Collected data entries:
────────
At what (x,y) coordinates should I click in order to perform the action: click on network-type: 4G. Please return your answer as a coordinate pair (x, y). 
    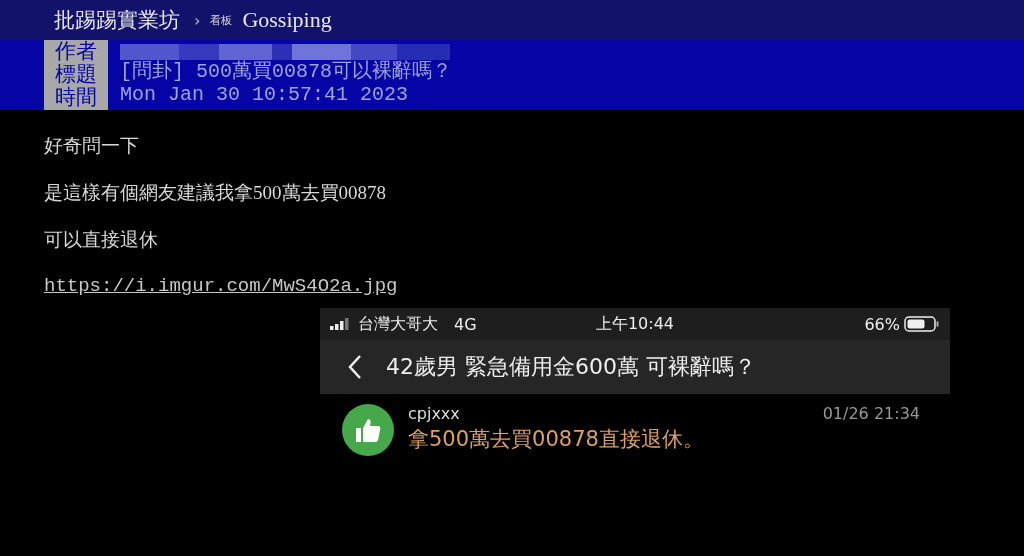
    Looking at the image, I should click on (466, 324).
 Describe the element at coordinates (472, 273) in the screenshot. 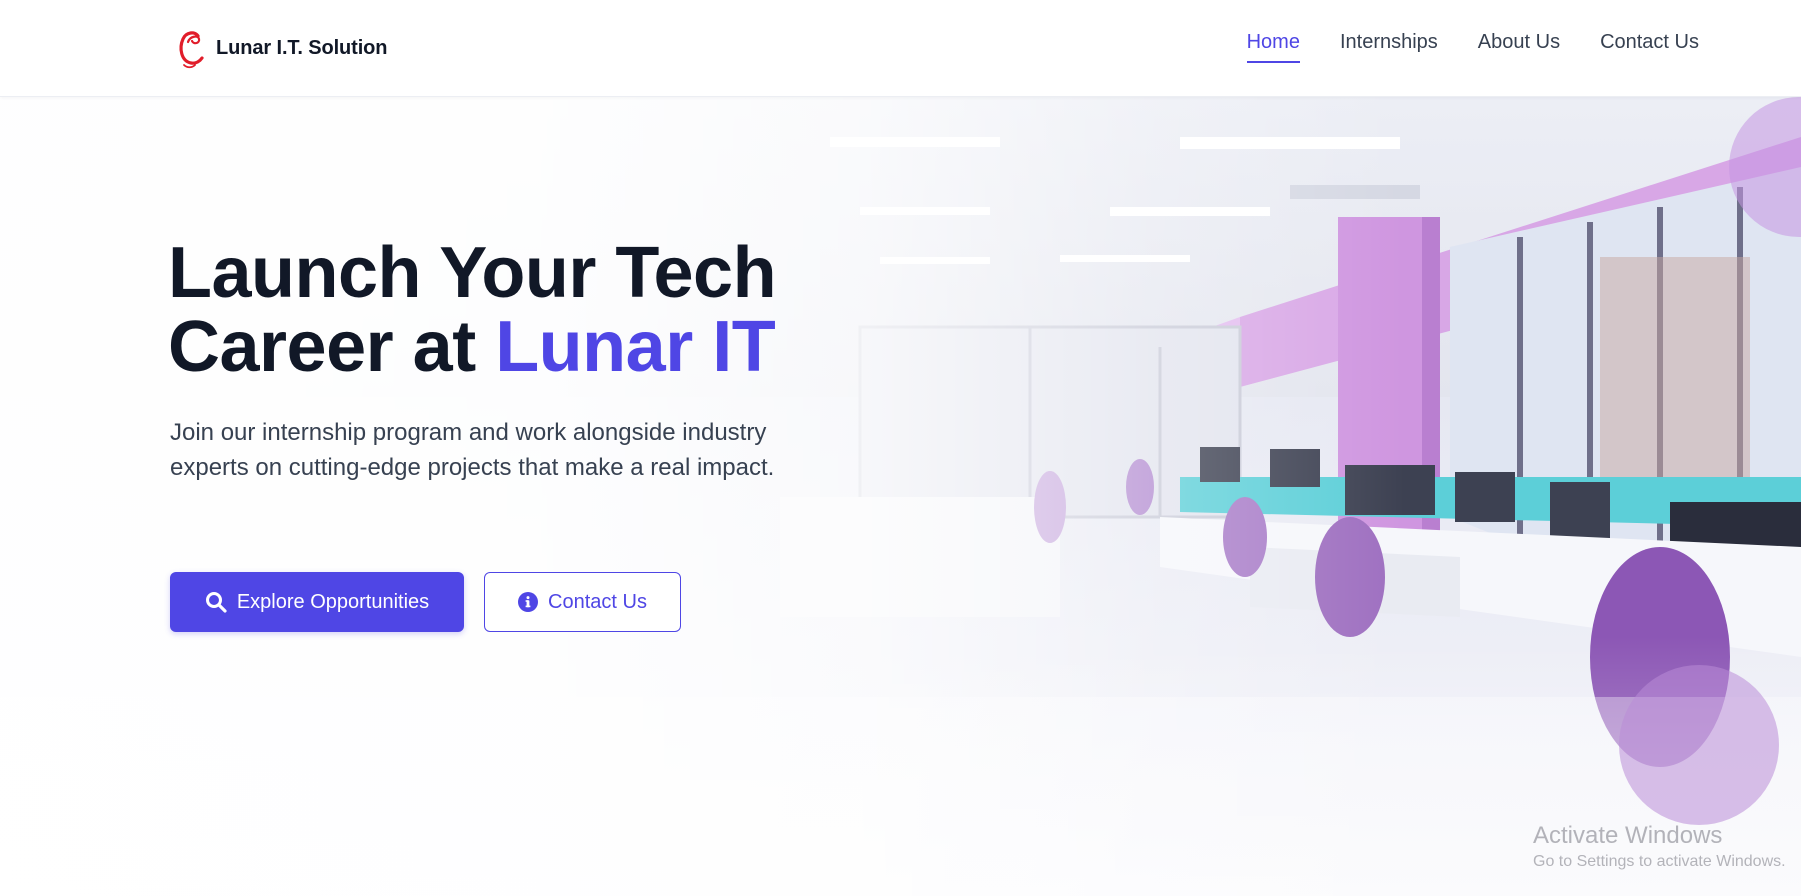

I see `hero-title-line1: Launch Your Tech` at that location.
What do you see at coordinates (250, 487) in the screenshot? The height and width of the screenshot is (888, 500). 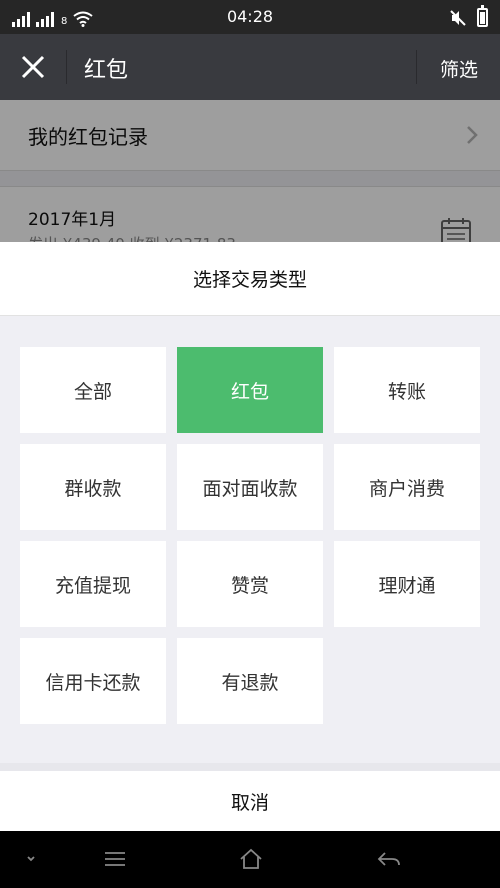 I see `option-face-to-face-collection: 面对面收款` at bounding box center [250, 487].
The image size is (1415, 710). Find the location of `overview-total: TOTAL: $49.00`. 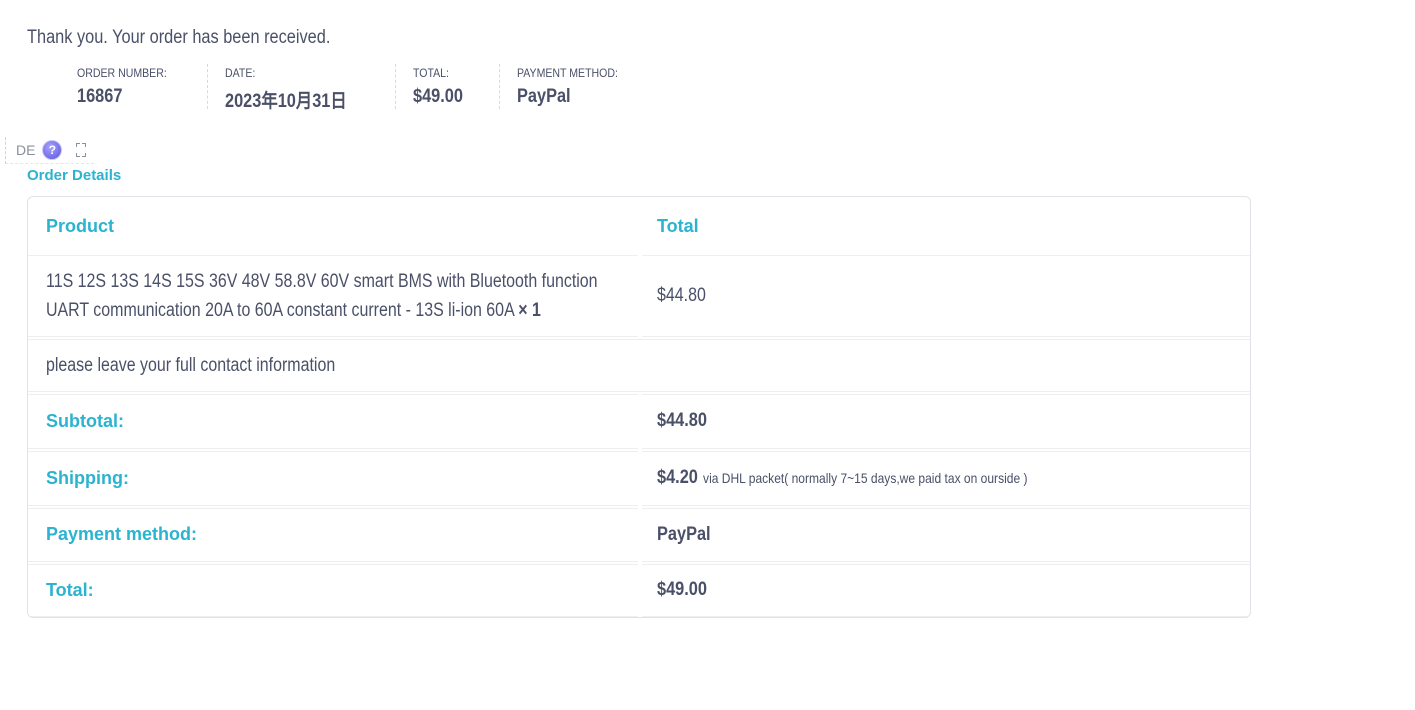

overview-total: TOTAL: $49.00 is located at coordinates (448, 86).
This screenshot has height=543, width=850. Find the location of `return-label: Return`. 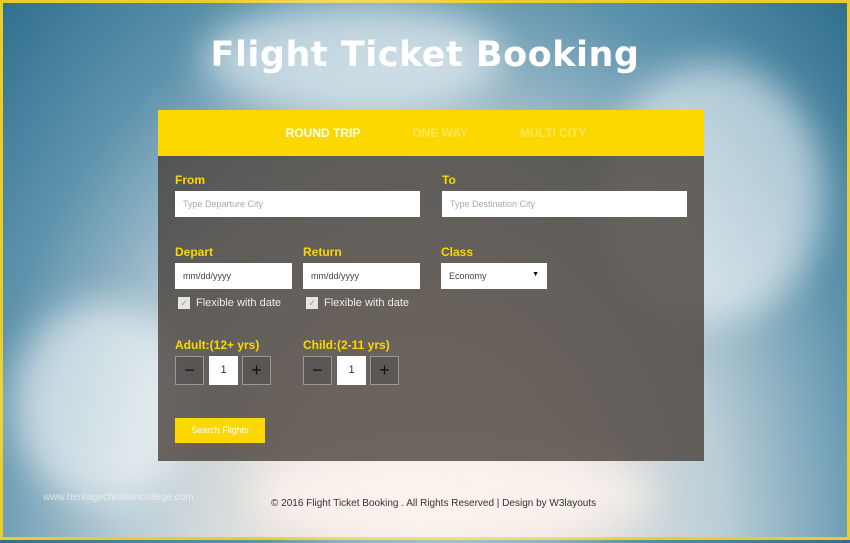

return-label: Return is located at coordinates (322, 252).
────────
**Task details:** Render the records from the line holding "The image size" through the end of the records, both ends included, as a two-column CSV with the headers instruction and response, one row per record. Put each record's text and its answer in a single quoted field each, replace line breaks with spaces, and leave out the pictures.

**Response to this exercise:**
instruction,response
"The image size is (1415, 710). Find the location of `overview-total: TOTAL: $49.00`.","overview-total: TOTAL: $49.00 is located at coordinates (448, 86)."
"This screenshot has height=543, width=850. Find the location of `return-label: Return`.","return-label: Return is located at coordinates (322, 252)."